Magnata e cúpula republicana se afastam cada vez mais e elevam crise interna, que imprensa classifica de guerra. Trump chama correligionários de desleais, reclama da falta de apoio e diz que "se libertou dos grilhões"

Após passar os últimos dias atacando sua rival, a democrata Hillary Clinton, e se defendendo de acusações de machismo e misoginia, o candidato presidencial republicano Donald Trump resolveu abrir uma nova frente de conflito: o alvo, agora, é seu próprio partido. Nesta terça-feira (11), Trump publicou uma série de ataques em sua conta no Twitter contra colegas e o líder dos republicanos no Congresso, Paul Ryan, mergulhando a legenda numa nova crise, já chamada de "guerra civil" por setores da imprensa americana.

Em suas mensagens, Trump acusou Ryan de ser fraco e ineficiente. Ele também disse que os republicanos são "desleais" e acusou correligionários de sabotarem sua candidatura. "É difícil se sair bem quando Paul Ryan e outros dão apoio zero!", escreveu Trump. 

O candidato também sinalizou que, sem o apoio da cúpula, deve dar uma direção mais agressiva à sua campanha –que, na prática, está ficando cada vez mais distante da máquina republicana. "Que bom que me libertei dos grilhões e posso agora lutar pela América como eu quero."

"Os desleais republicanos são de longe mais difíceis que Hillary, a trapaceira [como Trump costuma chamar sua adversária]. Eles vêm para cima de todos os lados. Não sabem ganhar. Eu vou ensiná-los", disse Trump. "Os democratas mostraram que conseguem ser bem mais leais entre si do que os republicanos."

Deserções

Nos últimos dias, a candidatura de Trump vem sofrendo com uma série de deserções de colegas de partido, uma situação que é agravada pela onda de indignação causada pela divulgação de um vídeo, registrado em 2005, e no qual é possível ouvir Trump dizer que ataca mulheres sexualmente.

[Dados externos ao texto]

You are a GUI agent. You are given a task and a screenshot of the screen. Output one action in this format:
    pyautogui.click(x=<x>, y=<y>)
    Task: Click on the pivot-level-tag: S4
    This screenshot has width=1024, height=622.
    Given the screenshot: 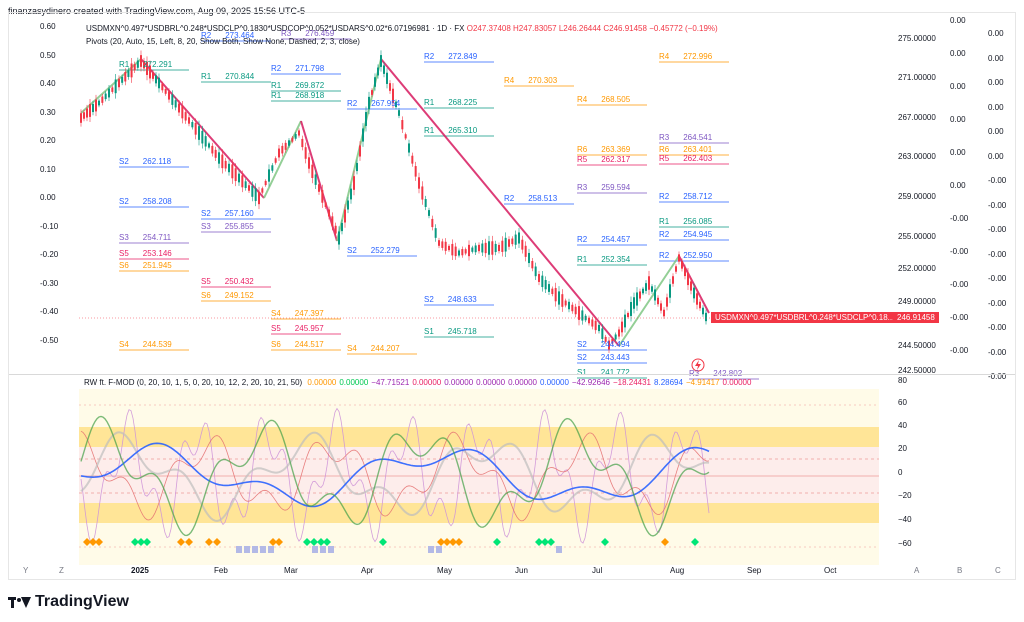 What is the action you would take?
    pyautogui.click(x=352, y=348)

Vários republicanos, que já haviam mostrado insatisfação com controvérsias anteriores de Trump e apoiavam o magnata a contragosto, usaram o episódio para finalmente abandonar qualquer endosso. Ryan, por exemplo, anunciou na segunda-feira que não fará mais eventos de campanha para Trump –mesmo assim não retirou formalmente seu apoio.

Da nova leva de republicanos que abandonaram Trump fazem parte ainda personalidades como o senador John McCain e o ex-governador Arnold Schwarzenegger. Trump foi rápido nas respostas a McCain, disparando tweets contra o senador.

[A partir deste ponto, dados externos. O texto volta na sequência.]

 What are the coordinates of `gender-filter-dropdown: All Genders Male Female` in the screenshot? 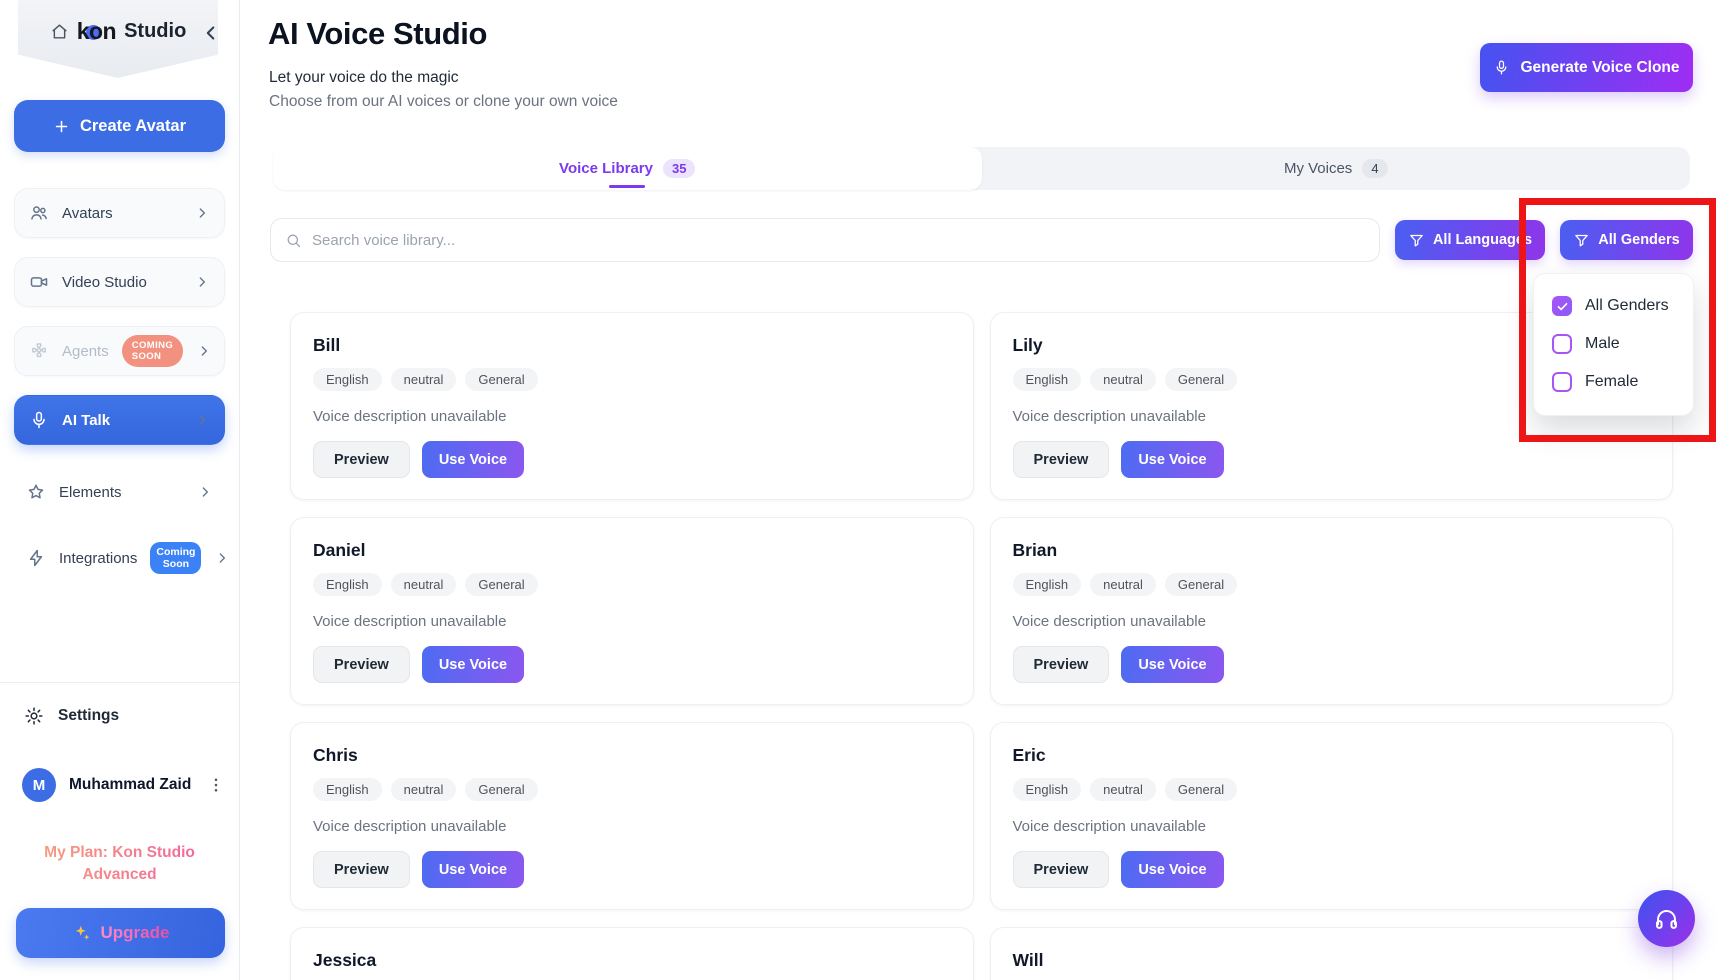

Segundo um levantamento do jornal The New York Times, passa de 150 o número de líderes republicanos que se recusam a apoiar Trump ou que retiraram recentemente seu apoio.

Consequências

De acordo com o jornal, as mensagens de Trump também parecem sugerir que ele está preparando terreno para culpar a cúpula do partido caso venha a perder as eleições, que estão marcadas para 8 de novembro.

Outros veículos de imprensa apontaram que a briga interna deve distanciar ainda mais a base, que majoritariamente continua apoiando o magnata, da liderança. Outra consequência da briga interna deve ser o enfraquecimento de várias candidaturas republicanas ao Congresso, à medida que eleitores apartidários, chocados com as controvérsias, forem se distanciando do partido, o que beneficia os democratas.

Apesar de contar com seus apoiadores fiéis, que ainda lotam seus eventos de campanha, Trump está atrás de Hillary na maioria das pesquisas nacionais. Um levantamento divulgado pela Reuters/Ipsos na terça-feira mostrou que o republicano está oito pontos percentuais atrás da democrata. Outras pesquisas destacam que o candidato conservador tem tido um desempenho ainda pior entre eleitoras do sexo feminino. Um levantamento divulgado pela revista Atlantic mostrou que Hillary está 33 pontos percentuais à frente de Trump entre as mulheres.